I know I had my fare share of break-ups, with women, and looking back, I think they where right. I was afraid to commit for one thing.

TheSadTroop
Posts: 4
Joined: Sat Jul 20, 2013 6:03 pm

Postby TheSadTroop » Mon Jul 22, 2013 11:36 pm

no 4 isnt bad. but pretending to be happy and to have an attrative personality makes it pretty easy to get a military dorm whores in your bed. but i dont want that i want to have a woman that wants to be with me and i just cant do it. eventually my desires become to strong and i get needy. then they think i'm wierd and they stop talking to me.

Alaska1958
Posts: 178
Joined: Sat Jul 06, 2013 11:23 pm

Postby Alaska1958 » Tue Jul 23, 2013 8:35 am

Hi there, nineteen is not such an easy age to be. I'd like to tell you it gets better, because in fact it does. Not quickly, but it will improve. I too grew up feeling like I had few friends. At 55 I still don't have a lot of friends, but the friends I've got are damn good ones.
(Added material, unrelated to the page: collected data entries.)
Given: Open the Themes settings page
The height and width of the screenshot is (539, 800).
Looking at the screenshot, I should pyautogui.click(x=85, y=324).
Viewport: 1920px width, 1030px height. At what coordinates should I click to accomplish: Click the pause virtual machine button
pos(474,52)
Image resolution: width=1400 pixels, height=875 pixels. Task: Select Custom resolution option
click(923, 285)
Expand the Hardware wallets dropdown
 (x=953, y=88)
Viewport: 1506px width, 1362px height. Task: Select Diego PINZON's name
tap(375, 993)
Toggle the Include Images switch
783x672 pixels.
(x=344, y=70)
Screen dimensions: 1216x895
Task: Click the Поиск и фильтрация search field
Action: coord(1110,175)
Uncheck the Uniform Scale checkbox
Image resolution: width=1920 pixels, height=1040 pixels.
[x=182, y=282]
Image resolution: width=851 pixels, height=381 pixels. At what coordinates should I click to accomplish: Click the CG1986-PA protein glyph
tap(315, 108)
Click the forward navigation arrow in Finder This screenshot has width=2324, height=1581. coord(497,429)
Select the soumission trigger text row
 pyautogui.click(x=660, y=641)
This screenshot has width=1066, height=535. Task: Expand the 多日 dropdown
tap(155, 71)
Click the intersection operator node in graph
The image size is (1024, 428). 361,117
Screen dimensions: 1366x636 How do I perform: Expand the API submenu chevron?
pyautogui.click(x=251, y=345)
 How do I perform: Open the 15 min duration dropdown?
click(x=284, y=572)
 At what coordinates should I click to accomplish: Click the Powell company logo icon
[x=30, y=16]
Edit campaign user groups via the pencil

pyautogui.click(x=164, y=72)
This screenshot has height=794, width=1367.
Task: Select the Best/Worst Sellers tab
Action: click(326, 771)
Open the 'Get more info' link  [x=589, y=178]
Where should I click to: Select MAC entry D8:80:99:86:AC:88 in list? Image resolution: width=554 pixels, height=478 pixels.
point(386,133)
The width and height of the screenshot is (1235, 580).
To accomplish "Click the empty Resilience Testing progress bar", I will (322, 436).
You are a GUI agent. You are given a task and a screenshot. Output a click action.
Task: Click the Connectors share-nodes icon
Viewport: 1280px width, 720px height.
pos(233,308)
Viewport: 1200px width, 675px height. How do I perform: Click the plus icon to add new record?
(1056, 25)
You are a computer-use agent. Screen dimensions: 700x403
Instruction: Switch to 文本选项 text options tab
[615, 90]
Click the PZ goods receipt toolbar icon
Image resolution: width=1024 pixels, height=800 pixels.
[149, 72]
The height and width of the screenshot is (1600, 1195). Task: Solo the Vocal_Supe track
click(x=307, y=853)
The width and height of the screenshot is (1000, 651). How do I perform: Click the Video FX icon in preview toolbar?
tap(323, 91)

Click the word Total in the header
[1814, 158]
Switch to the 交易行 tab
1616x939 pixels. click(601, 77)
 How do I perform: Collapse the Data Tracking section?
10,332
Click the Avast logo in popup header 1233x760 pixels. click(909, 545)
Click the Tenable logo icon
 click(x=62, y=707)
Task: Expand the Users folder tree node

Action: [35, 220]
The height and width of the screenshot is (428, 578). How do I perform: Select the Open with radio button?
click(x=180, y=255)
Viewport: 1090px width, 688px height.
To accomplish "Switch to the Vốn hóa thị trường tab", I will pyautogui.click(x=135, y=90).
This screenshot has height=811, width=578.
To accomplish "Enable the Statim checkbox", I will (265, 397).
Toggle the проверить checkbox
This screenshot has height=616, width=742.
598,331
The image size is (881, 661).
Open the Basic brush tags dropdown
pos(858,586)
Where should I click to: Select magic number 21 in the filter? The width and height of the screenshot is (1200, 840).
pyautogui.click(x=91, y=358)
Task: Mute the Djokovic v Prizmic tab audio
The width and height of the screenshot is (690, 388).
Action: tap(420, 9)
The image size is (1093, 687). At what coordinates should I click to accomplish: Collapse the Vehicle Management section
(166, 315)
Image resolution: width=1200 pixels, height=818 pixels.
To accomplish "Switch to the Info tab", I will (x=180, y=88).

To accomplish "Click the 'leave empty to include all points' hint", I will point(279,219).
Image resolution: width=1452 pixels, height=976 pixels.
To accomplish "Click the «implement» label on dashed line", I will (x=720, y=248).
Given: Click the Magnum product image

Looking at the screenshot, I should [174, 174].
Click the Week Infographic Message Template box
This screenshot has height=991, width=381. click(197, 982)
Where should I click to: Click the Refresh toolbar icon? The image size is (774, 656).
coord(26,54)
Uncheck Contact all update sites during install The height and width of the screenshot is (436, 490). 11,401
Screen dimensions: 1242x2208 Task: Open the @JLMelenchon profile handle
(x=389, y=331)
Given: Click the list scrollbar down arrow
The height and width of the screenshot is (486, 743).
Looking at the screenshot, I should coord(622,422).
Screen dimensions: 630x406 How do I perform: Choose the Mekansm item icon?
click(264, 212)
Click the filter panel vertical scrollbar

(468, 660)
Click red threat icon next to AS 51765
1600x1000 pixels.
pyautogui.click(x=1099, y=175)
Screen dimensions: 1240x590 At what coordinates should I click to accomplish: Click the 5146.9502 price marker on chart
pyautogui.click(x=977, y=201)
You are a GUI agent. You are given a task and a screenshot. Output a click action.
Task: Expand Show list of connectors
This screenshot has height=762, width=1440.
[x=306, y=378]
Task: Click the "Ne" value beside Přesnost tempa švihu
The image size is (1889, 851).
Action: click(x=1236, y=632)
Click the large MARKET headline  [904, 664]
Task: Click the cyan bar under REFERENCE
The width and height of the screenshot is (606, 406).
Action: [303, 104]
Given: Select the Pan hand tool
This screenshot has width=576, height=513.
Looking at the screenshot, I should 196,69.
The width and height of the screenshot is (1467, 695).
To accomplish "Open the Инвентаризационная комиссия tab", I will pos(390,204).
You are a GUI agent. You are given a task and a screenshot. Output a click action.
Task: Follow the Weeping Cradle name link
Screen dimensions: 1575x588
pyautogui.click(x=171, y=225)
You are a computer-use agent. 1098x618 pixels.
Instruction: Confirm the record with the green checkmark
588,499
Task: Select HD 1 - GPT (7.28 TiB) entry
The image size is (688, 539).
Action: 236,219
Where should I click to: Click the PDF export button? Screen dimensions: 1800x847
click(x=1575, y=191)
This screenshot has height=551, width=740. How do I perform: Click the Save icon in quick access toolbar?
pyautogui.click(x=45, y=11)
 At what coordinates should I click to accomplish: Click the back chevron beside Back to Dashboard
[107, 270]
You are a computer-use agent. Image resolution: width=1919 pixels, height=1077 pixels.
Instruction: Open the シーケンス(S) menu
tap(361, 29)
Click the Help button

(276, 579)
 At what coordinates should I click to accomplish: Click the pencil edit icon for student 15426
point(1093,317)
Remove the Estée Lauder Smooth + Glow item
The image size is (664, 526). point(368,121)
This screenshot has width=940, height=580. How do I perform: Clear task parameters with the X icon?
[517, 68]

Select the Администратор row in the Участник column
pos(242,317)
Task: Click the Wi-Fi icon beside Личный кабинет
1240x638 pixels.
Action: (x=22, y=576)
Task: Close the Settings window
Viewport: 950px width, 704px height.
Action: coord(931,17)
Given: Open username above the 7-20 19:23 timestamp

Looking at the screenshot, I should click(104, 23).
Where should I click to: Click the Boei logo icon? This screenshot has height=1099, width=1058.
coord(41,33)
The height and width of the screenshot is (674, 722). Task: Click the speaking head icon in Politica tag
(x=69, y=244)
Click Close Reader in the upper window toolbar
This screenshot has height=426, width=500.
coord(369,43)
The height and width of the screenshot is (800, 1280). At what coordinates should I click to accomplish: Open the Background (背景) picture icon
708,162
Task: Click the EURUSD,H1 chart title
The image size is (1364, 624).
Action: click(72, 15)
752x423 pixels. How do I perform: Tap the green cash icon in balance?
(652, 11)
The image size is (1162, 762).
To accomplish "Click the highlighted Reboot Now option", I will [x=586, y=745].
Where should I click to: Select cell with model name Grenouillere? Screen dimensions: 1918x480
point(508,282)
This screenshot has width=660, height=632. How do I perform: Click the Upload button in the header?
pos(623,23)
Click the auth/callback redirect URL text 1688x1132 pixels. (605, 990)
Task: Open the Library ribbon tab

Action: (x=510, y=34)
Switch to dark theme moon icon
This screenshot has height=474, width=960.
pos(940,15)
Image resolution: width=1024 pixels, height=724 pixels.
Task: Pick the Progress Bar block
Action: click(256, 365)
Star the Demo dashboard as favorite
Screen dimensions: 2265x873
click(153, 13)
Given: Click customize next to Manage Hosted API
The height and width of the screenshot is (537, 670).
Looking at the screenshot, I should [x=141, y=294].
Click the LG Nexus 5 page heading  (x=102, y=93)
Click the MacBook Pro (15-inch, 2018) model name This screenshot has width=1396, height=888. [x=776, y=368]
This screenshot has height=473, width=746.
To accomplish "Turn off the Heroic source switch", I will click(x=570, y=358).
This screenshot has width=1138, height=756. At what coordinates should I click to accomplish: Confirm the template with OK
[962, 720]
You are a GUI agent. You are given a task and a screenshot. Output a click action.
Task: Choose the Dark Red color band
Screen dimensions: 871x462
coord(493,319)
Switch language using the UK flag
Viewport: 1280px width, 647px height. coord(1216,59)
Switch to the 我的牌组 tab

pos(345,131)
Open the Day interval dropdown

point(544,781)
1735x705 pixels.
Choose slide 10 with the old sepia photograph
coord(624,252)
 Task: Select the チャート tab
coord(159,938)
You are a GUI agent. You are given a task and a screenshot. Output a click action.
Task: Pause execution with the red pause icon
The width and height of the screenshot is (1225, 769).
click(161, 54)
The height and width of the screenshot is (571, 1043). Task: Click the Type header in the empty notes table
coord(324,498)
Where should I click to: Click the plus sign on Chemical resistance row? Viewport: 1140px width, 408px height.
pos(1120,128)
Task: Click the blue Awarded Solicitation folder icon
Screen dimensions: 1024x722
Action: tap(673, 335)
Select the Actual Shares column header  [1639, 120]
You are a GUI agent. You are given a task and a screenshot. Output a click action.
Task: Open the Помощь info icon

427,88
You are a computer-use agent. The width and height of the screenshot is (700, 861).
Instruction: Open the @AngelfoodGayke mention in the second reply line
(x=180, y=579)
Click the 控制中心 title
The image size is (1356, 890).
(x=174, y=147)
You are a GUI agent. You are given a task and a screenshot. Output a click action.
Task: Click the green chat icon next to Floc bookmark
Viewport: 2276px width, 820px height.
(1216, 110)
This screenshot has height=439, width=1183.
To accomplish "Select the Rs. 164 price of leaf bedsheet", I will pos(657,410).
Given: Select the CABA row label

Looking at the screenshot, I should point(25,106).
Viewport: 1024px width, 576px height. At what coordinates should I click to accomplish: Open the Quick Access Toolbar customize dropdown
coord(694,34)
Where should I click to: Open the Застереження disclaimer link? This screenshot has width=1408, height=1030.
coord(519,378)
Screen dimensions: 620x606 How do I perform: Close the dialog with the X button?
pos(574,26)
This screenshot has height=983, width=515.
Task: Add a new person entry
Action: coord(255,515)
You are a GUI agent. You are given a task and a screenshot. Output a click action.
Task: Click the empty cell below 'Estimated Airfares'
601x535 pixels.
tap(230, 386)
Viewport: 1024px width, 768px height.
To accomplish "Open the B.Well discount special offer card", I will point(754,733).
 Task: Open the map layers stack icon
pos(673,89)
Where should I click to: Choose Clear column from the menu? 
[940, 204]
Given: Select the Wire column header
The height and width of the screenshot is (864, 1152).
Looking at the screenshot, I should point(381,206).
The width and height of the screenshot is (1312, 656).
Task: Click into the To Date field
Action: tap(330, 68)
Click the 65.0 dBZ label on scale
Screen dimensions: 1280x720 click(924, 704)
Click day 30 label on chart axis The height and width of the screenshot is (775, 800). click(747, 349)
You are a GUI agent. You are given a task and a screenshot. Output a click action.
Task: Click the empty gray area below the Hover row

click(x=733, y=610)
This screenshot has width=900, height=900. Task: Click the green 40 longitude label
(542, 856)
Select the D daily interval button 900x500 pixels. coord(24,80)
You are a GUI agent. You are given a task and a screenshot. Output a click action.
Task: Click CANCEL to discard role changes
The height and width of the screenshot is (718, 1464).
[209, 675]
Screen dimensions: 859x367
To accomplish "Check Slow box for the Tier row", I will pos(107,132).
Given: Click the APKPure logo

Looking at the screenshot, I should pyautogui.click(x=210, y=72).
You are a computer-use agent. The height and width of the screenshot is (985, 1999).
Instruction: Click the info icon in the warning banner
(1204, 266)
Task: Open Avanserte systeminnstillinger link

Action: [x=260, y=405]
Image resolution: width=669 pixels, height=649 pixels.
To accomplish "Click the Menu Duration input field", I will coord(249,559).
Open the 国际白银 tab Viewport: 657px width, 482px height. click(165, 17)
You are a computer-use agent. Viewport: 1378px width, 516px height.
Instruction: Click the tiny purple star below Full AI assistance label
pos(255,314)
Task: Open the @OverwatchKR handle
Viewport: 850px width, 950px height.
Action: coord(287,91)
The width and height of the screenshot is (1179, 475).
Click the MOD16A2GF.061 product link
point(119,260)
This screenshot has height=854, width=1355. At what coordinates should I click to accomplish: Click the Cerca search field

It sounds like you had it fairly tough growing up. I can't relate so well to that. I grew up in a very stable home with parents who both loved me. I just wish they could have loved each other as much as they did me.

As far as the ladies go, let me put it this way I'm getting divorced now but in the 10 years before I got married I don't think I saw a total of 4 women. So I can't offer much advice, but if you keep trying and asking girls out, you'll probably meet some real winners.